■ SELECTED PASSAGE ■

---+---

Jurgen Schadeberg at the Durban Art Gallery
by Carol Brown

Jurgen Schadeberg, who emigrated to South Africa from wartime Berlin, has spent the last half century documenting South African society. He was one of the founder members of the now legendary Drum magazine whose photographs have become the source of intense study in the revisioning of South African history and art, with many recent exhibitions exploring this. This show, however, links to that publication only indirectly due to the fact that Schadeberg was influential in its production and also that his investigations of farmworkers commenced in 1952 when he and Henry Nxumalo (also a Drum staffer) started researching in Bethal where many of the labourers had been sold to farmers after being arrested under pass laws.

The farmworkers project has always been important to Schadeberg and in the introduction to his book Voices from the Land (also the title of this exhibition) he describes how it could not come to fruition for many years until African Philanthropies gave him the financial support to carry on with the project. This resulted in his travels all over the country together with a number of prominent South African writers - their aim being to create awareness of rural problems. The exhibition and text documenting this project are interdependent as the written information elucidates the shocking conditions suffered by the subjects.

While the photographs are strong enough to describe the human tragedy, the bare facts and figures provide vital information on the level of exploitation which still exists. It is astonishing to learn that people like Goliat in Sutherland work daily from 7am - 5.30pm, earning less than R2.50 for this, and yet remains grateful that his employer has never assaulted him and that his family gets free water, wood and food. They live in a spartan, three-roomed house with no electricity and an outside latrine. However they accept this as their lot in life.

This text and information is complemented by the image of Goliat and his wife standing outside the house which is a bleak and looming structure. They stand apart and are shown as two lonely figures casting long shadows in a wide, barren landscape where the photographer has subtly captured the fruitlessness and loss of hope in their seemingly insignificant lives. The interior shows them sitting passively and resigned in their lounge with cut-out magazine photos pasted on the wall behind them. These include a picture of the farm owner's son and the unattainable Princess Diana whose world was so far removed from their lives.

The photographs in the exhibition constantly juxtapose the land with the dwellings and their inhabitants. The way in which the South African landscape has been represented has been the subject of many studies over the last few decades. J.M. Coetzee discusses in White Writing how early representations of land were concerned with how the rough, untamed, stark landscape could be accommodated with ideas of the European picturesque with their emphasis on perspective and the proprietorial gaze of the viewer. Early visual artists in South Africa represented it as uninhabited from the perspective of same colonial gaze. South African art and photography have also placed great emphasis on early settler architecture and the splendour and richness of the farms, especially those like Groot Constantia which became one of our most famed images in architectural textbooks and tourist-orientated coffee table books.

---+---

■ INFORMATION SUPPLIED ■
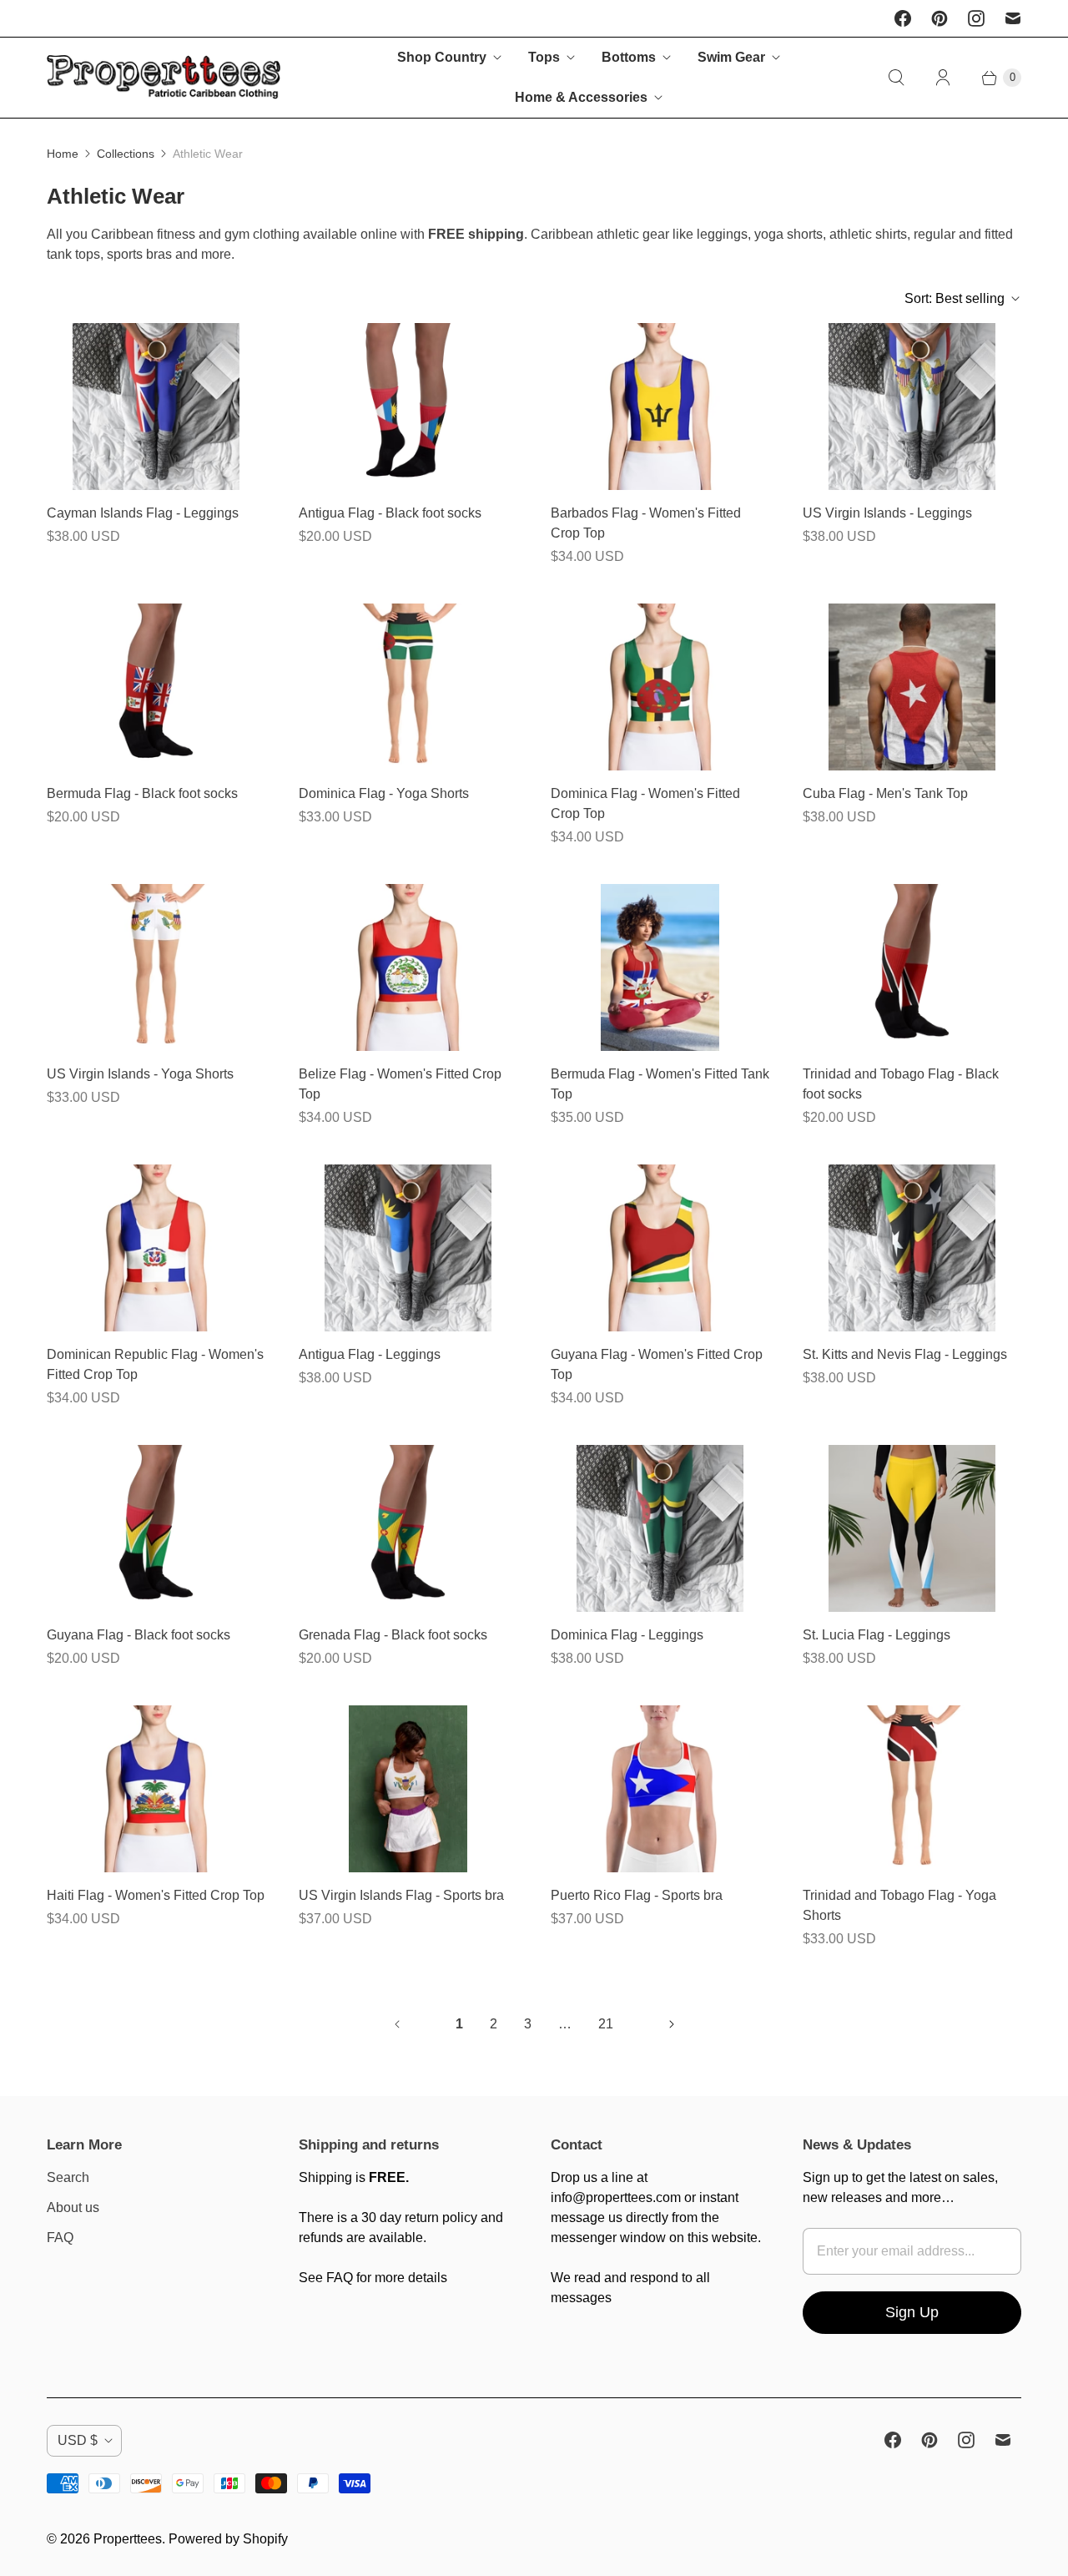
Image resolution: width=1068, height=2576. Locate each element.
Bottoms (629, 57)
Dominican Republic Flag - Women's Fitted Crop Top (155, 1364)
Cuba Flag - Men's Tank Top (885, 793)
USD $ (78, 2440)
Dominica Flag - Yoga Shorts (384, 793)
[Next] (671, 2024)
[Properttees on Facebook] (902, 18)
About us (73, 2207)
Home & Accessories (581, 97)
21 (605, 2024)
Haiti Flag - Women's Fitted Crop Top (155, 1895)
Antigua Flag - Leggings (370, 1354)
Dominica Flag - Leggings (627, 1635)
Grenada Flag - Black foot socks (393, 1635)
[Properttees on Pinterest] (939, 18)
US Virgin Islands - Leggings (887, 513)
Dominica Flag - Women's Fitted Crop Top (645, 803)
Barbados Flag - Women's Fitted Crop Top (646, 523)
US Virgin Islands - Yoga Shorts (140, 1074)
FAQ (60, 2237)
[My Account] (942, 78)
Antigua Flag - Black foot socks (390, 513)
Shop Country (441, 57)
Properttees (127, 2539)
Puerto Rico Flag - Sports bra (637, 1895)
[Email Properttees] (1013, 18)
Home (62, 153)
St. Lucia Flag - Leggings (876, 1635)
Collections (125, 153)
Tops (544, 57)
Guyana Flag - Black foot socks (138, 1635)
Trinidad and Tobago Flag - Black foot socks (901, 1084)
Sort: (954, 298)
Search (68, 2177)
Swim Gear (731, 57)
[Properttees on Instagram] (976, 18)
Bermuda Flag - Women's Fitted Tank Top (660, 1084)
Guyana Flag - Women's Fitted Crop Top (657, 1364)
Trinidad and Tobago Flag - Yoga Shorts (899, 1905)
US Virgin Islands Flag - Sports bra (401, 1895)
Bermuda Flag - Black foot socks (142, 793)
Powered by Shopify (228, 2539)
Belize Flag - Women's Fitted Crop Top (400, 1084)
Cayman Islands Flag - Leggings (143, 513)
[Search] (896, 78)
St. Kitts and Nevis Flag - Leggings (905, 1354)
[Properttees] (163, 77)
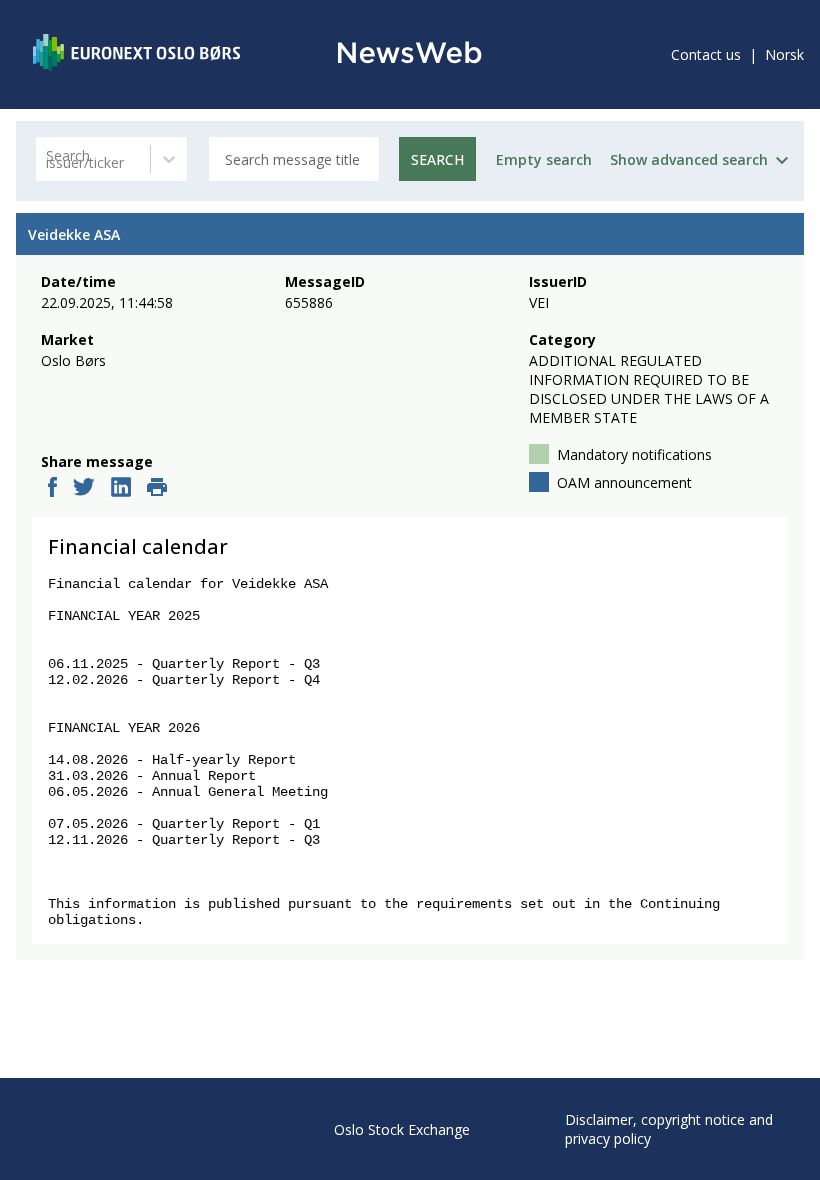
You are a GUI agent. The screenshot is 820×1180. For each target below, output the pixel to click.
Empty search (544, 159)
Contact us (706, 54)
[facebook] (52, 489)
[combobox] (48, 159)
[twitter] (84, 489)
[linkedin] (121, 489)
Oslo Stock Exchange (402, 1129)
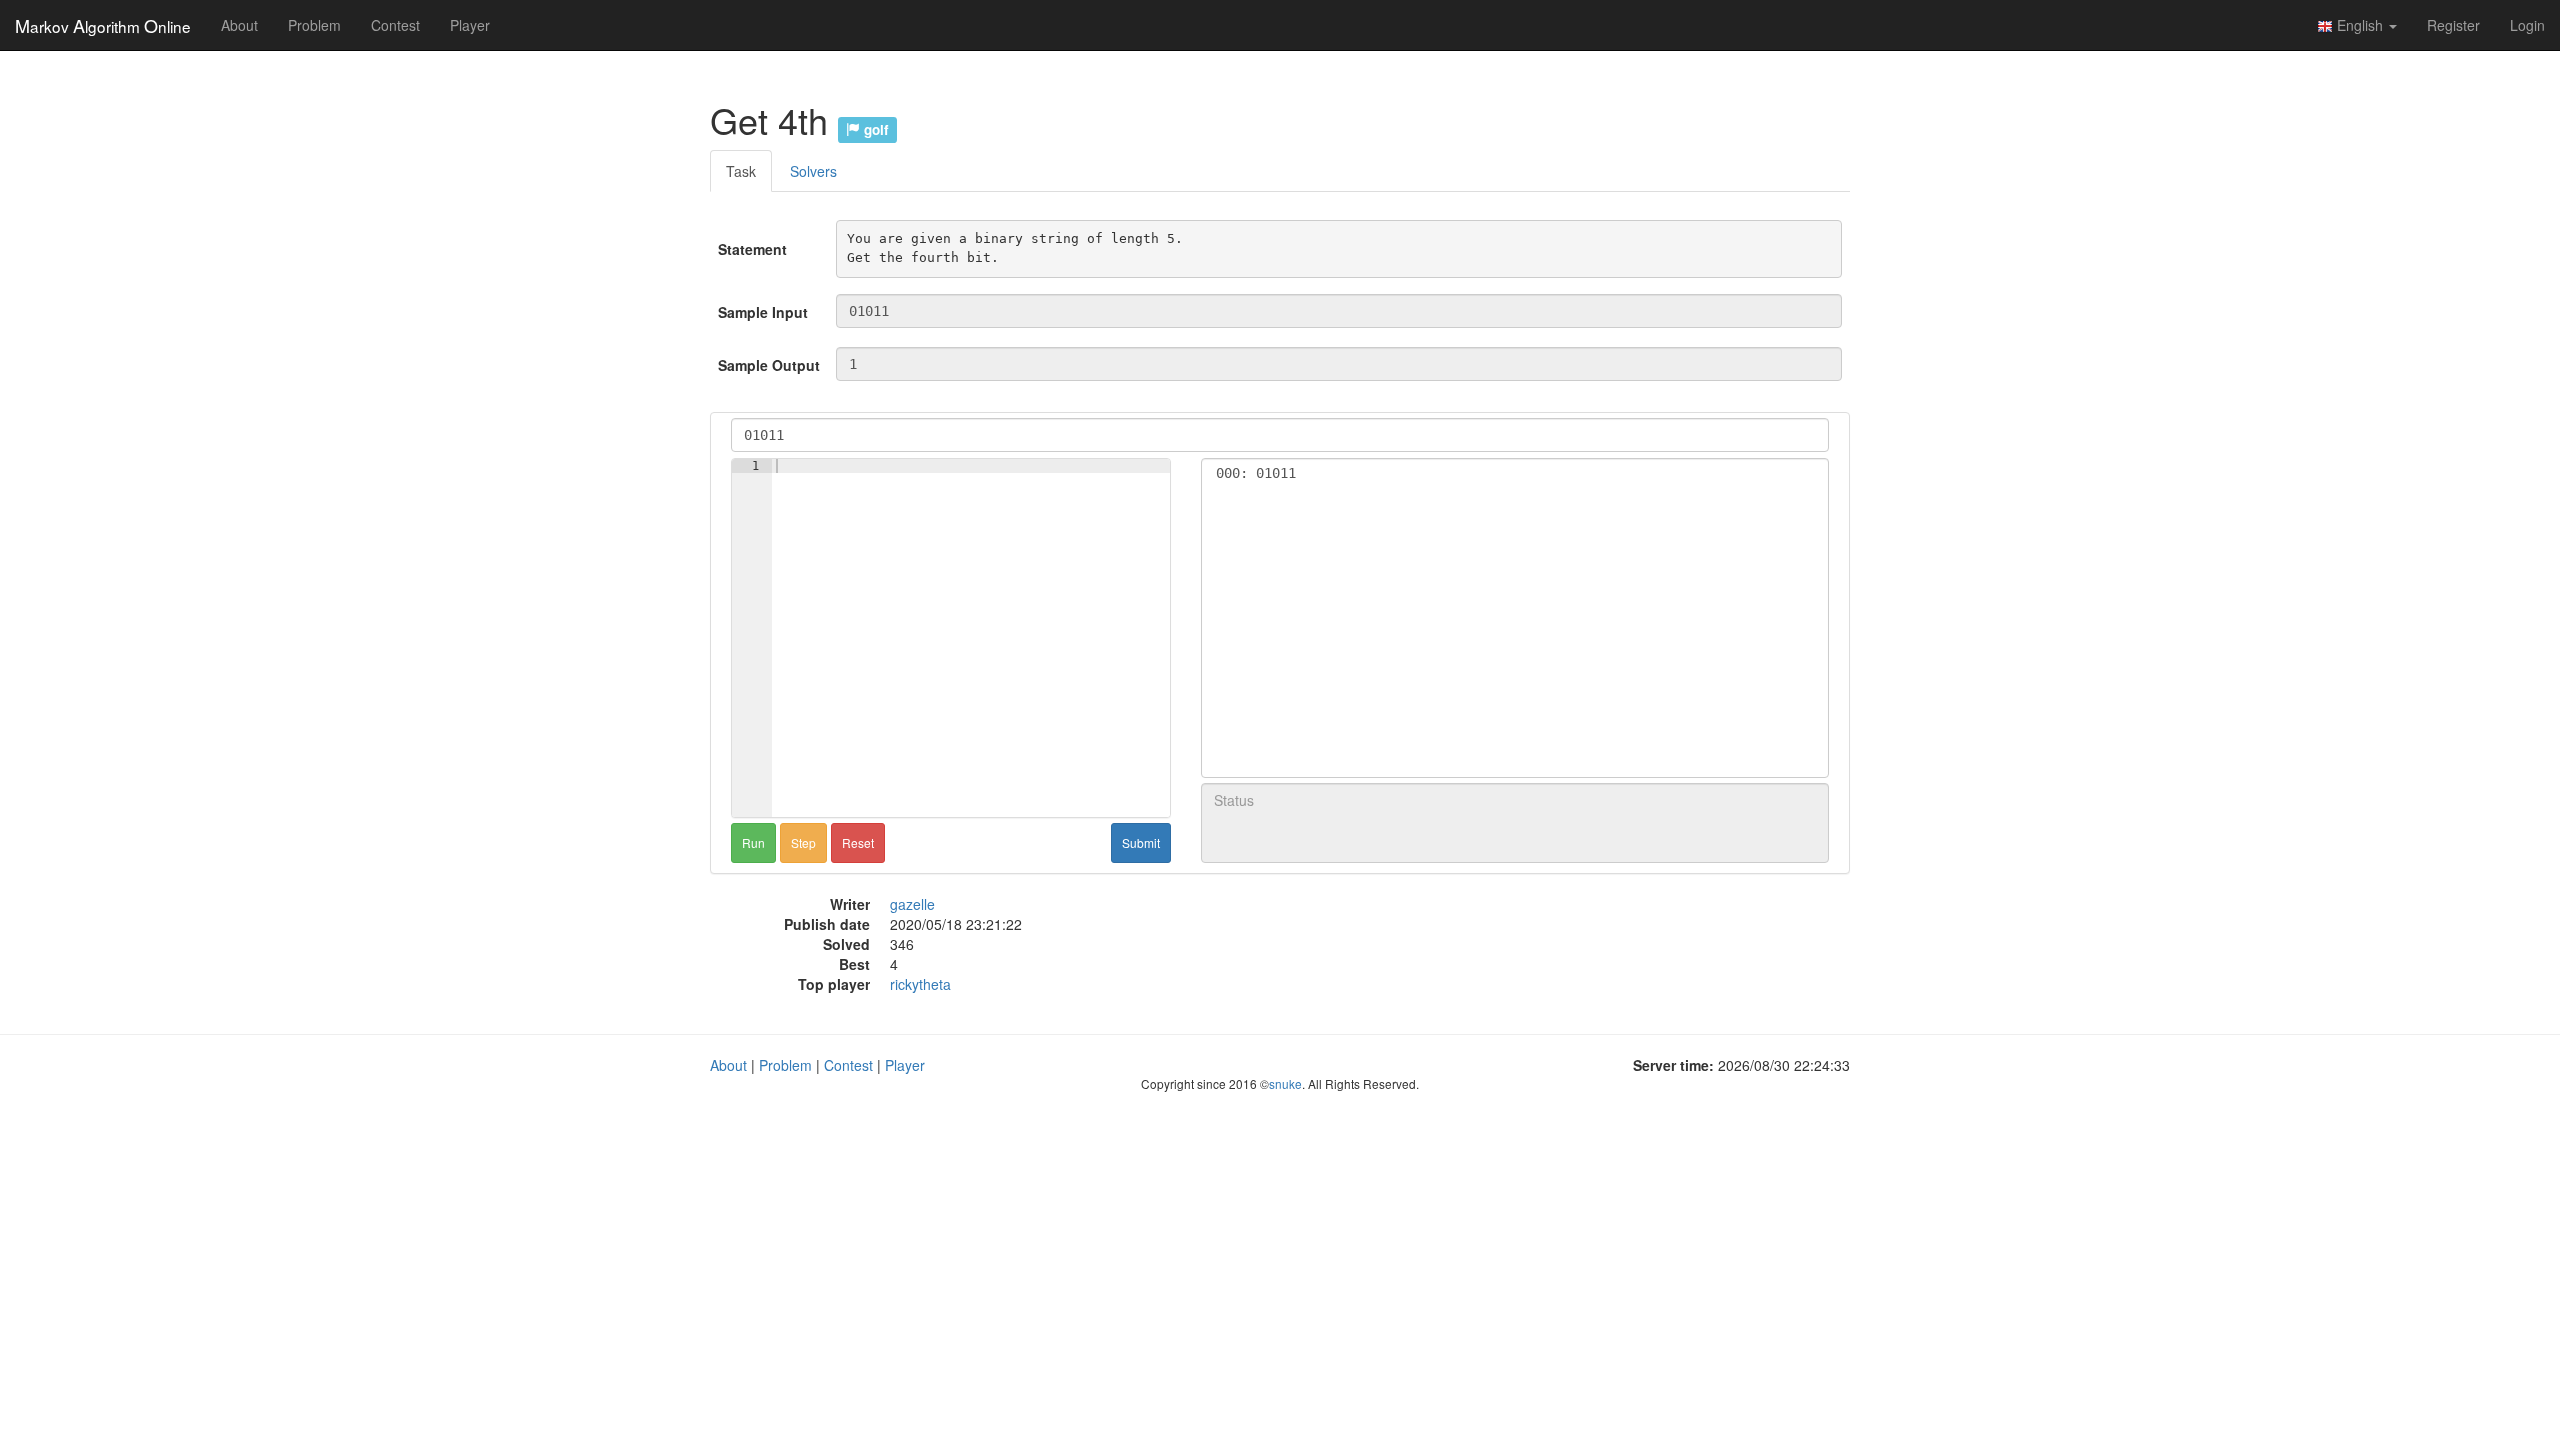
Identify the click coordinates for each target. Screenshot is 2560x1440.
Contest (395, 25)
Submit (1141, 842)
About (239, 25)
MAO (103, 25)
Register (2453, 25)
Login (2527, 25)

---+---

■ WHAT THIS EXERCISE ASKS ■
[A] According to the Schadeberg review, how much does Goliat earn for a day's work?
[B] List every person mentioned by name in the Schadeberg review.

■ WRITTEN RESPONSES ■
[A] Less than R2.50.

[B] Carol Brown, Jurgen Schadeberg, Henry Nxumalo, Goliat, J.M. Coetzee, Princess Diana